A new super-powerful engine is being considered by Chinese engineers for the next generation of space rockets, according to officials.

Li Tongyu, general manager of marketing at the China Academy of Launch Vehicle Technology (CALT), told BBC News that engineers are currently analyzing a rocket engine with the thrust of 600 metric tons, burning an extremely potent liquid oxygen propellant.

If the development is a success, it would increase the country’s space capabilities exponentially.

Long March-5, China’s current most powerful rocket being developed, would have engine with 120 metric tons of thrust.

“Rockets (with 600-metric-ton thrust engines) would only be justified for things like sending humans to the Moon, if such projects are approved,” Tongyu told BBC News.

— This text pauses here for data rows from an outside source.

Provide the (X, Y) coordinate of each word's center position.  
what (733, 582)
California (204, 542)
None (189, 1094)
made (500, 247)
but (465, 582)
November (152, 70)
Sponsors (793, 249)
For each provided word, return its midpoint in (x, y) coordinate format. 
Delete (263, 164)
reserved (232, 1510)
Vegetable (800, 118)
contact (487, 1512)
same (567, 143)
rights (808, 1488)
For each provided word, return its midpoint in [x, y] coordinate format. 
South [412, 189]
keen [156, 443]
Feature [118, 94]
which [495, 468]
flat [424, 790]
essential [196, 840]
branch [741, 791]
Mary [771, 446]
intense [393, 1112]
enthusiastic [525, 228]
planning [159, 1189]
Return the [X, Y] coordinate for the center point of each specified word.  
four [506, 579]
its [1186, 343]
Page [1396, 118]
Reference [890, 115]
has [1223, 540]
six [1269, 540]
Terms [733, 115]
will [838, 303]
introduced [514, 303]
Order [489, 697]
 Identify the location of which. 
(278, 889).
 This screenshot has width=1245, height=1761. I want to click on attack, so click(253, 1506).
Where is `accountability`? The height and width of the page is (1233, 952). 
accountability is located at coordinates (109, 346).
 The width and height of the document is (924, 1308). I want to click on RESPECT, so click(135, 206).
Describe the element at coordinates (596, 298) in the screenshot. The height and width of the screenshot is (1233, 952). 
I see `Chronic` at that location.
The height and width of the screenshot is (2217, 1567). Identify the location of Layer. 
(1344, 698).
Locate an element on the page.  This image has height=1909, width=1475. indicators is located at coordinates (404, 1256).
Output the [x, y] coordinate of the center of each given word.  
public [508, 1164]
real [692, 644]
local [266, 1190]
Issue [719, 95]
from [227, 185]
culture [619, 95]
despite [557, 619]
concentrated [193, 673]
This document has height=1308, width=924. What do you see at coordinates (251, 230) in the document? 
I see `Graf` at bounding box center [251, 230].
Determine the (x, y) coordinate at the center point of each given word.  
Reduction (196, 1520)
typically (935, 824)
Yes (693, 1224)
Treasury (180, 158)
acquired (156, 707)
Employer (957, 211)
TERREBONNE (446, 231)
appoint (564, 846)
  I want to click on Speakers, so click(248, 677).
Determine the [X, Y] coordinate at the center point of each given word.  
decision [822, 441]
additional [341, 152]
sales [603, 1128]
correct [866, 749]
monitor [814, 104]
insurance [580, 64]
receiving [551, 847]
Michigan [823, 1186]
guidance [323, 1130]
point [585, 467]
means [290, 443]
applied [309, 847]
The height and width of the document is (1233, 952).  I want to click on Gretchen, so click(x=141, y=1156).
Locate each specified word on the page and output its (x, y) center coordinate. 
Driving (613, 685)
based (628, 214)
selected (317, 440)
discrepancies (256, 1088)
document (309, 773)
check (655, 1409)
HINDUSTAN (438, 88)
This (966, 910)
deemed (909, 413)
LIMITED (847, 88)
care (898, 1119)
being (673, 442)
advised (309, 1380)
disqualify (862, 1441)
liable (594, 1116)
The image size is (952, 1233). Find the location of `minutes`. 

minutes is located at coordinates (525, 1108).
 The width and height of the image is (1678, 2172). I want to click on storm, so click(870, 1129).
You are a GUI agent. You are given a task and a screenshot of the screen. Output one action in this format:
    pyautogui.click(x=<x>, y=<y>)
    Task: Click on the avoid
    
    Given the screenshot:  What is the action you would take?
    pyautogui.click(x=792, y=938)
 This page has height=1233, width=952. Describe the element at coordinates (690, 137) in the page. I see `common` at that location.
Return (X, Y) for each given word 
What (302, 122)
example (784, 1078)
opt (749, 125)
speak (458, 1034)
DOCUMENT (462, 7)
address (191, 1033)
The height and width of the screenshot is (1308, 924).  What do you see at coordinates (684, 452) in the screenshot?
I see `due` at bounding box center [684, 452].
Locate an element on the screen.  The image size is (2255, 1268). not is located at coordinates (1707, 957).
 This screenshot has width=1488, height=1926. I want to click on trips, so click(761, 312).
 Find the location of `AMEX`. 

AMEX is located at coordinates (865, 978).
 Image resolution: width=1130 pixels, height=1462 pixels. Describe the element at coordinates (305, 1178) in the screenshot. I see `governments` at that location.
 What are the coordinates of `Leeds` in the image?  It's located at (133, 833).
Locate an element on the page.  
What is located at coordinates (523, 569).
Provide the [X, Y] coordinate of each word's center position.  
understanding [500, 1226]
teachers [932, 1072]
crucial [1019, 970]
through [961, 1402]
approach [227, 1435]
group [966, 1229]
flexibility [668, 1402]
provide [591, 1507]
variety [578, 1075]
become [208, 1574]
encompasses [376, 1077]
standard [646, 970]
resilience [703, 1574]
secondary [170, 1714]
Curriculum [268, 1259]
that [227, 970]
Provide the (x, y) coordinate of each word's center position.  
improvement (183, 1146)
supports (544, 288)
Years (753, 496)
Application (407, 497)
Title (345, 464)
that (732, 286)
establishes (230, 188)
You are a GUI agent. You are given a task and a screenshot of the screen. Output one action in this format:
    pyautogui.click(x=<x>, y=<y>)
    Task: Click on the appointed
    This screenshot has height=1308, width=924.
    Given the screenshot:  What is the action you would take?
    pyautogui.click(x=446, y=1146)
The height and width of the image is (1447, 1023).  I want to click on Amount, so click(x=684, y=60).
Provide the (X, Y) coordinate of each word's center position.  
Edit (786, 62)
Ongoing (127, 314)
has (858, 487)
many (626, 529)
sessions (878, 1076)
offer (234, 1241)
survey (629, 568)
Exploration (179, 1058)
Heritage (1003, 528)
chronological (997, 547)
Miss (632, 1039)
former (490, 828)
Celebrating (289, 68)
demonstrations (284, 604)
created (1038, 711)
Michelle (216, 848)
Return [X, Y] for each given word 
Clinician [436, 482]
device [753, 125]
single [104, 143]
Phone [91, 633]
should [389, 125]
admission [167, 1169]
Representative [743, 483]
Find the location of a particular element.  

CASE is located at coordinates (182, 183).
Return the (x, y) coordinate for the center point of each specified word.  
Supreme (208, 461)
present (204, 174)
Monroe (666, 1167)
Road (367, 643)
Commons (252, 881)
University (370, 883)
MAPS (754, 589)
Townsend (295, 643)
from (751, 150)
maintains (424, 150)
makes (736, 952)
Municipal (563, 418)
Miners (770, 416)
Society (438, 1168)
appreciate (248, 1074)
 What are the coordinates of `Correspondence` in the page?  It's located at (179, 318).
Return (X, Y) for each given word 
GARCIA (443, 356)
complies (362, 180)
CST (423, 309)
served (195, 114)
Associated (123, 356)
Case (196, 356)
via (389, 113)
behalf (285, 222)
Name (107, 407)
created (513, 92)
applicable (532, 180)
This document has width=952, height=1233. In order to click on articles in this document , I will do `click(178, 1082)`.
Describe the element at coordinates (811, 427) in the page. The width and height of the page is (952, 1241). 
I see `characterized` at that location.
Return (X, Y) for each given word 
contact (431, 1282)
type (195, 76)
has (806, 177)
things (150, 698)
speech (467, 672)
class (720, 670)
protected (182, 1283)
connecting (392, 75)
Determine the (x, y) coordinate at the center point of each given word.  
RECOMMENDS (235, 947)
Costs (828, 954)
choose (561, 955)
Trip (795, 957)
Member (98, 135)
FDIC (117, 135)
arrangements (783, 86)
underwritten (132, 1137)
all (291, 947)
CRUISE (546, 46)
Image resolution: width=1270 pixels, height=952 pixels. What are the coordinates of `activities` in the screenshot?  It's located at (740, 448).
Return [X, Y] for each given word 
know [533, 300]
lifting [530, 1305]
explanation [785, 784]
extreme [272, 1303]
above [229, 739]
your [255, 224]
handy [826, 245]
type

The official China Daily newspaper disclosed in March that CALT was studying a super-heavy launch vehicle, which could be used to launch lunar expeditions. CALT vice-president Liang Xiaohong was quoted by the paper as saying that a total lift-off of the future launcher would be 3,000 metric tons.

To produce such thrust, the first stage of the proposed rocket would need five 600-metric-ton engines, most likely distributed between one central engine and four boosters. The rocket would be similar to architecture adopted for the Long March-5 rocket, but on a much grander scale.

The development of the Long March-5 rocket is proceeding well toward its first test launch, currently expected in 2014, Tongyu said.

The vehicle’s first stage engine had already amassed more than 10,000 seconds of firing during testing — an important marker on the way to its certification for real missions. A full-scale prototype of the Long March 5 rocket would be ready for testing by 2012 and a year later, test firing of fully assembled rocket stages would be conducted.

When operational, Long March-5 is expected to deliver up to 25 metric tons of payload, including space station modules to the low Earth orbit, and up to 14 metric tons to the so called geostationary transfer orbit, where most communications satellites are released after launch.

The rockets are expected to be built in new facilities near the Chinese capital of Beijing. The rocket stages would then be shipped to the launch site in southern China, where it would take advantage of the Earth rotation to maximize its cargo capabilities.

Along with Earth-orbiting satellites, the Long March-5 is expected to carry Chinese spacecraft into deep space, including unmanned missions to return soil samples from the Moon.

* Measurements used in this article are calculated in metric tons. US ton measurements are slightly greater. (1 metric ton = 1.1 US tons).